Normal newborn babies’ brains are wrinkled like walnuts. Infants born without these wrinkles suffer from “smooth brain syndrome,” which causes severe developmental deficiencies and reduced life expectancy.
The gene that causes smooth brain syndrome recently helped Weizmann Institute of Science researchers in Israel to probe the physical forces that cause the brain’s wrinkles to form.
As reported in the journal Nature Physics, the researchers developed a method for growing tiny “brains on chips” from human cells that enabled them to track the physical and biological mechanisms of the wrinkling process.
Prof. Orly Reiner of the Institute’s Molecular Genetics Department intended to grow tiny brains (organoids) from embryonic stem cells using a method pioneered in the last decade by Japanese and Austrian scientists.
Lab member Eyal Karzbrun innovated a more sophisticated way to do this, producing uniformly sized pita-shaped organoids with a thin space in the middle that allows for keeping the organoids alive longer and for imaging them.
By the second week of the tiny “brain’s” growth and development, wrinkles began to appear and deepen.
“This is the first time that folding has been observed in organoids, apparently due to the architecture of our system,” said Karzbrun, a physicist by training.
Cap: Fluorescence images show the development of an organoid over days 3-11, in which the emergence of wrinkles is clearly seen
Folds or wrinkles in a surface are the result of mechanical instability – compression forces applied to some part of the material. If there is uneven expansion in one part of the material, another part is forced to fold in order to accommodate the pressure.
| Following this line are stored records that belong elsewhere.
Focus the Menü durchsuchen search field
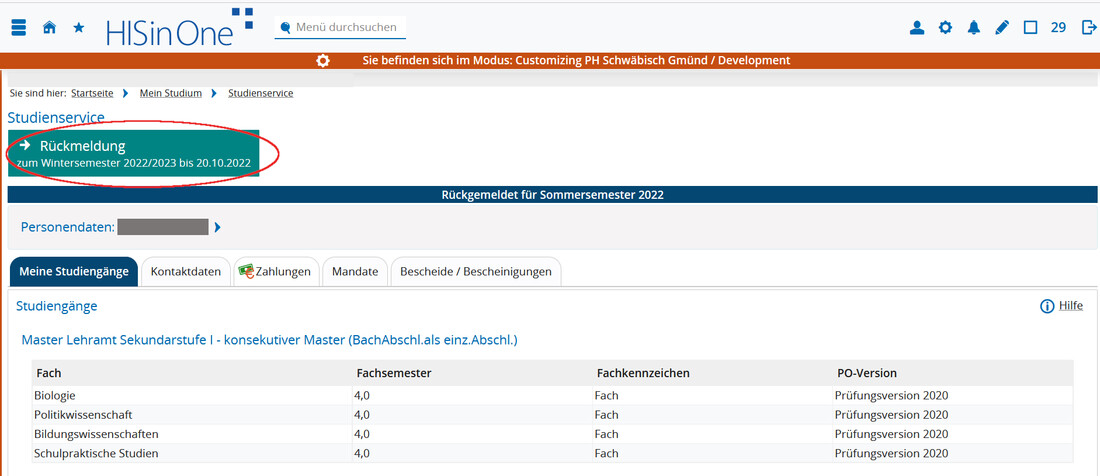 345,28
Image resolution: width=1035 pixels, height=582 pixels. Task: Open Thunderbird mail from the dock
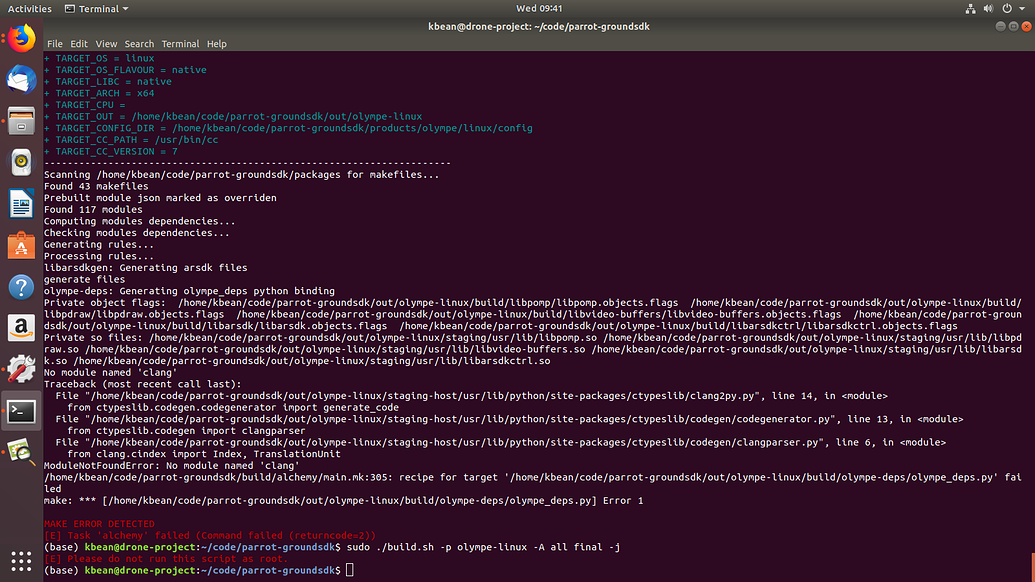tap(21, 80)
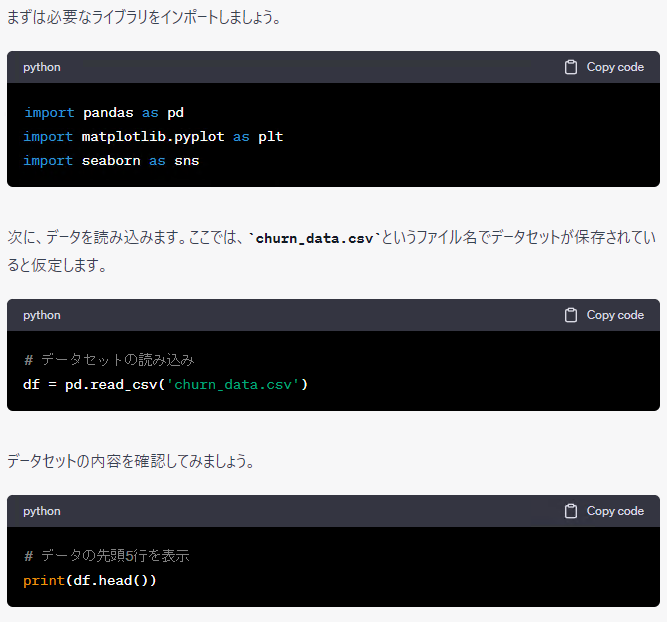This screenshot has width=667, height=622.
Task: Click the "print(df.head())" code line
Action: (x=90, y=580)
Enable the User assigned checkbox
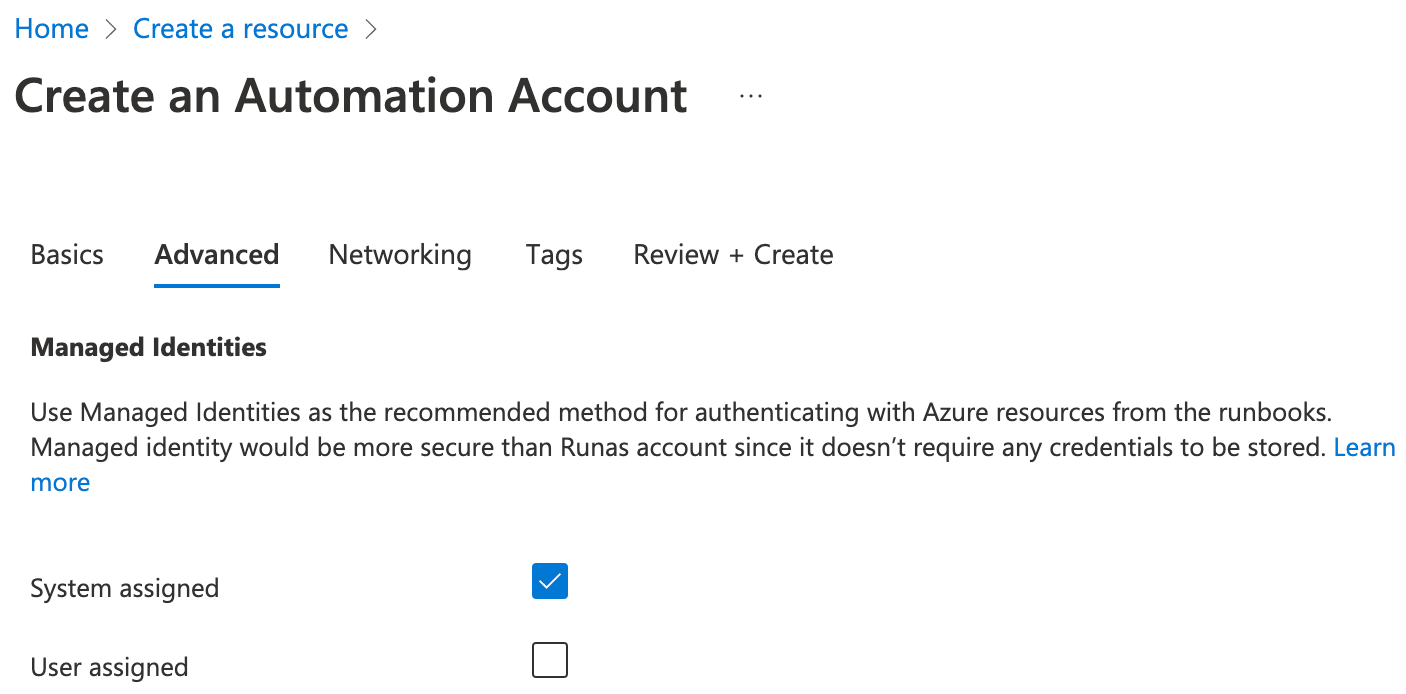The height and width of the screenshot is (694, 1406). (550, 660)
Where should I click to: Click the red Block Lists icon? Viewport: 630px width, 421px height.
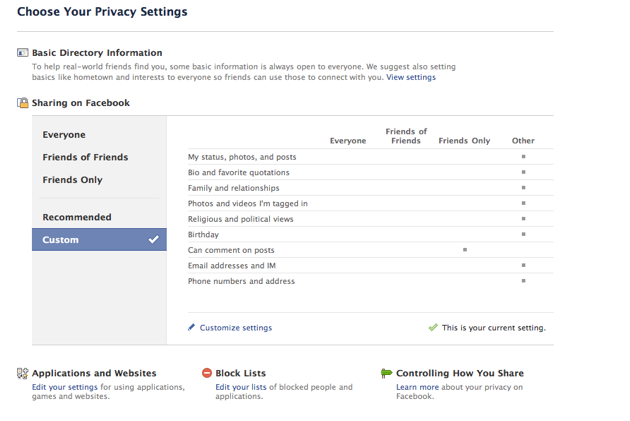coord(207,373)
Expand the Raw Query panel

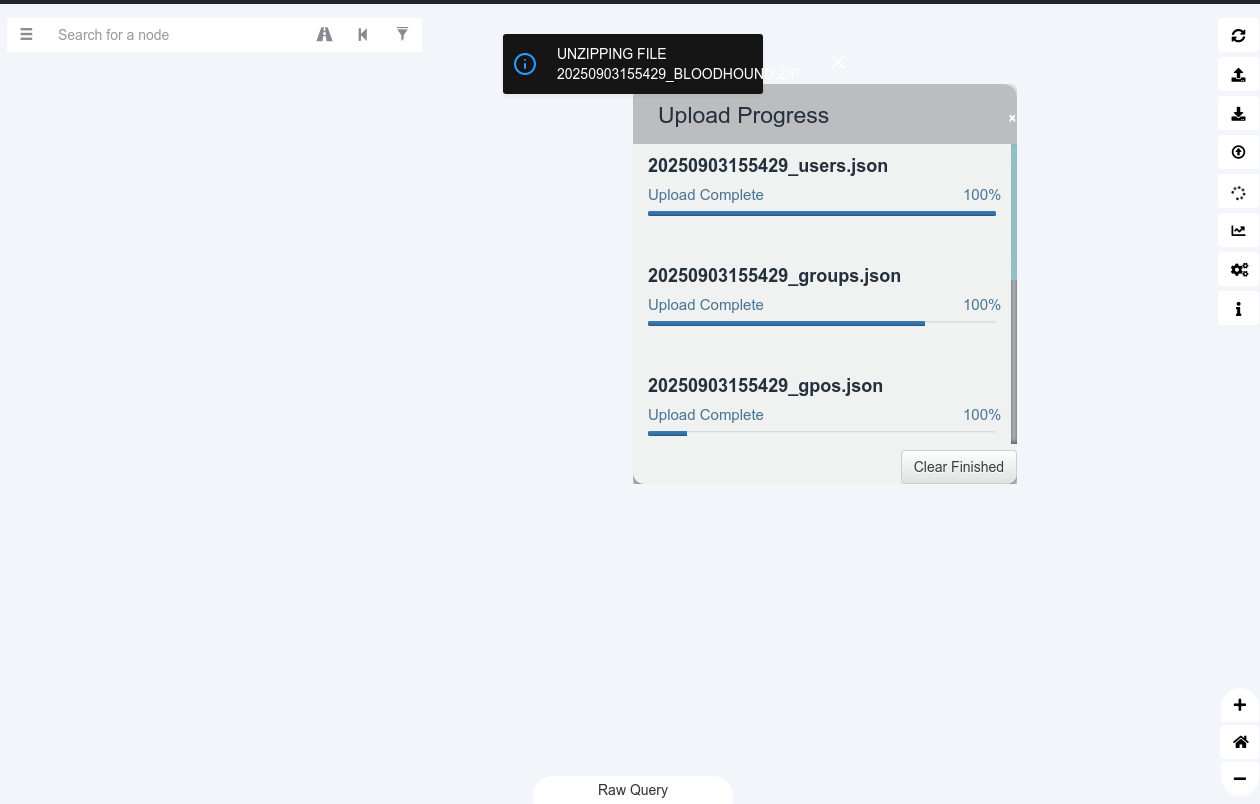pyautogui.click(x=633, y=790)
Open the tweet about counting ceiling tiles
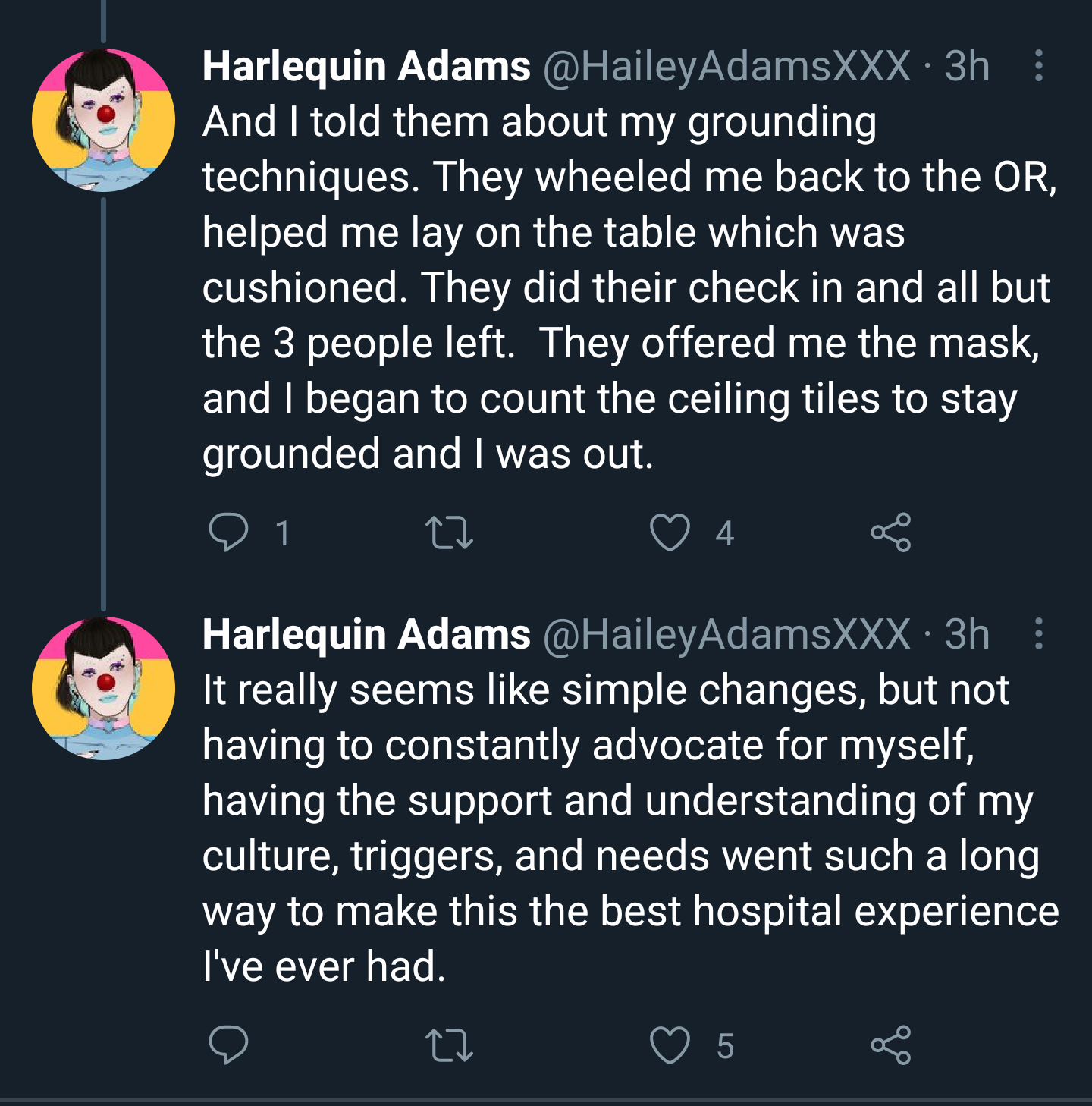Viewport: 1092px width, 1106px height. coord(629,287)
In the organoids, the scientists observed that the cells in the center of the organoid contracted while the nuclei of the cells near the surface expanded. In other words, the outside of the “pita” grew faster than its inside.
To make sure the wrinkles in the organoids were really modeling the folds in a developing brain, Reiner’s group grew new organoids that bore the same mutations carried by babies with smooth brain syndrome. Reiner identified this gene – LIS1 – back in 1993, and has investigated its role in the developing brain and in the disease, which affects one in 30,000 births.
The organoids with the mutated gene grew to the same proportions as the first ones, but developed few folds. The wrinkles they did develop were very different in shape from normal wrinkles.
Using atomic force microscopy with the help of Sidney Cohen of the Chemical Research Support Department, Reiner’s lab discovered that the normal cells were about twice as stiff as the mutated ones, accounting for the difference in how they folded. Also, the nuclei in the centers of the mutant organoids moved more slowly.”
The scientific community has been showing great interest in this new approach to growing organoids.
“It is not exactly a brain, but it is quite a good model for brain development,” said Reiner. “We now have a much better understanding of what makes a brain wrinkled or, in cases of those with one mutated gene, smooth.”
The Weizmann researchers plan to continue developing their approach, which they believe could lead to new insights into other disorders related to brain development, including microcephaly, epilepsy and schizophrenia.
Also participating in this research were Jacob Hanna, who assisted with growing the embryonic stem cells, Sidney Cohen of the Weizmann’s Department of Chemical Research Support, and research student Aditya Kshirsagar in Reiner’s group.